アジアパシフィックラリー選手権

アジアパシフィックラリー選手権
アジア
・オセアニア
就任シーズン1988
ドライバーズチャンピオン NZLヘイデン・パッドン
公式サイトfiaaprc.com
現在のシーズン
2010年ラリー北海道2011年チャンピオンのアリスター・マクレーがドライブしたプロトン・サトリア・ネオS2000

アジア・パシフィック・ラリー選手権APRC )は、 FIAが主催する国際ラリー選手権で、アジアとオセアニアのラウンドを網羅しています。長年にわたりグループN車両が選手権を席巻していましたが、近年はR5およびS2000規定に基づいて製造された車両が上位にランクインする傾向にあります。

歴史

この選手権は1988年に初めて開催され、世界ラリー選手権のアジアへの拡大の成功とオーストラリアでの初開催とを結び付けて創設され、日本の篠塚建次郎が三菱ギャランVR-4で優勝した。当初、この選手権は世界ラリー選手権チームから強力な支援を受けていた。カレンダーの半分以上がWRCラリーであることや、マツダ、トヨタ、三菱、スバルといった日本のメーカーが上位チームの半数をバックアップしていたことがその要因だった。トヨタの2度の世界ラリーチャンピオン、カルロス・サインツは1990年に選手権で優勝し、ユハ・カンクネンディディエ・オリオールコリン・マクレートミ・マキネンリチャード・バーンズ、アリ・バタネン全員ラリーで優勝した。いくつかのWRCチームは、この選手権をジュニア育成チームとして使用した。1990年代後半までに、ビッグチームは選手権から撤退するか、またはその地域のドライバーを起用するようになった。 2000年のラリー・ニュージーランドはWRCとAPRCの最後の合同イベントとなり、WRCチームとメーカーは撤退し、スバルのニュージーランドを拠点とするチームなどの地域チームやプロトンなどの地域メーカーが、個人運営のチームと勝利を分け合った。

WRC規定からグループNへの移行と撤退は、グループNに参戦可能な車両を保有していたスバルと三菱のみにとって追い風となりました。2000年代半ばまでに、チームはすべてプライベーターとなりました。スーパー2000規定の拡大に伴い、プロトンを筆頭にマニュファクチャラーチームが復活しました。

2013年以来、シュコダは選手権を利用してヨーロッパを拠点とする若手ドライバーを育成しており、エサペッカ・ラッピヤン・コペツキーポンタス・ティデマンドオーレ・クリスチャン・ベイビーがWRC WRC-2レベルで競い合っている。
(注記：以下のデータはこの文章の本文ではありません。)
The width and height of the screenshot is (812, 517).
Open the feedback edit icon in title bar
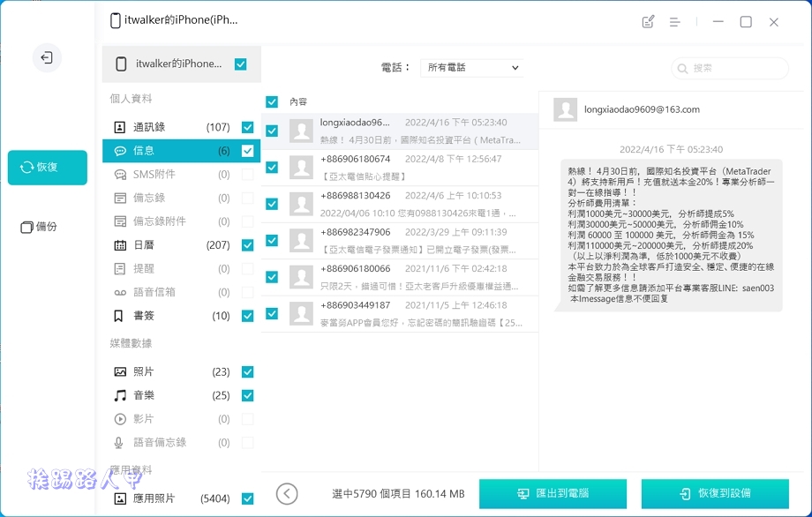[x=649, y=22]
この選手権は、世界ラリーチームが日本、オーストラリア、ニュージーランドの地域ドライバーと競い合っていた時代でさえ、地域の才能を試す場となってきました。マレーシアのカラムジット・シンは、新興アジア・太平洋ラリー選手権(APRC)参加国のドライバーとして初の優勝をもたらし、フランス領ニューカレドニアのジャン=ルイ・レイローそしてインドのガウラヴ・ギルが続きました。ユッシ・ヴァリマキのように、高額な費用がかかるヨーロッパラリー選手権の代わりに、より安価なシリーズを求めてこの地域に移住してきたヨーロッパ出身のドライバーもいます

世界ラリー選手権の派生シリーズとして誕生した歴史を反映し、グループNカーと自然吸気2リッターカーのクラス選手権がメイン選手権内に設けられていました。近年では、サブクラスは技術的ではなく地理的に分割され、出場者数は減少傾向にあるため、シリーズの一部を分割して参戦することが可能になりました。創設された選手権はアジアカップで、日本、インドネシア、マレーシア、中国でアジア大陸の大会が開催され、2003年にはタイも加わりました。パシフィックカップは、オーストラリア、ニュージーランド、ニューカレドニアでオセアニアの大会が開催されます。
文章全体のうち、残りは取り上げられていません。